How to Talk to Kids About TX School Shooting — NJ Expert Explains
A quote from a 1999 interview with the late Fred Rogers, echoing a theme he periodically revisited on his iconic children's television show, continues to resonate across America in times of tragedy: "Always look for the helpers."
In the wake of events like Tuesday's mass shooting at Robb Elementary School in Uvalde, Texas, in which 19 students and two teachers were killed, New Jersey children may look for parents, guardians, caregivers, or teachers to help them process any resulting trauma.
But the weight of this can be stressful for adults, according to Stephanie Marcello, Rutgers University Behavioral Health Care chief psychologist, as they may be navigating new territory in discussions with the kids in their lives.
It's important for adult authority figures to take care of themselves, particularly by not consuming too much media with regard to a catastrophe, but Marcello said displaying openness and trust with children is crucial, even if a child's reaction to an isolated event will diminish over time.
"Knowing that they can come to us, and they can come to you and they can ask you any questions, and encouraging them to do that rather than trying to seek information from their friends at school, is really important," Marcello said.
And Marcello added that the questions kids might ask don't always have to have answers.
"It's OK to tell them, 'I'm not really sure about that,'" she said. "'Why would someone do this?' — to say, 'We don't really know why somebody would do this,' that we're not sure."
Children's reactions manifest in all types of ways and vary by age, Marcello said.

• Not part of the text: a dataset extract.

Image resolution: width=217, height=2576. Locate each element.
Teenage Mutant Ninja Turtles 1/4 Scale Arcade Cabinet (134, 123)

In younger children, there might be headaches, stomach aches, nightmares, sensitivity to loud or sudden noises, or a general anxiety that something bad might happen to a family member.
A parent could notice a change in a child's attention span, ability to concentrate, or interest in activities. The child might also want to talk excessively about the event, which should be encouraged — just not right before bedtime.
As children age into their teen years, Marcello said, they may be interested in discussing the political causes and implications of a traumatic event. Parents can handle this delicately if they so choose.
"You can even talk with your kids about sometimes when we have different opinions, there are strains in relationships with families, and support that we aren't always going to all agree and sometimes that does cause a little bit of conflict," she said.
When talking specifically about a school shooter, Marcello said adults should make clear that most people do not act in this fashion, and that thoughts of revenge, while sometimes unavoidable, should not be acted upon.
Rather, she suggested pivoting the conversation to one of safety: what is being done to promote it in the community, and how that community works together to comfort each other.
She added that the same advice against media and social media oversaturation applies just as much to children as to adults.
If a child has concerns about going back to school, Marcello said it would be beneficial for them to identify a trusted adult within the school building whom they can go to whenever they need reassurance.
Otherwise, she said, adults should prioritize keeping kids' routines consistent, and let them know there is no right or wrong way to get their feelings out in the open.
"Really, no judgment for whatever's happening with you, even if you don't understand it," Marcello said. "And we may not always understand why we're feeling certain things, and that's completely normal."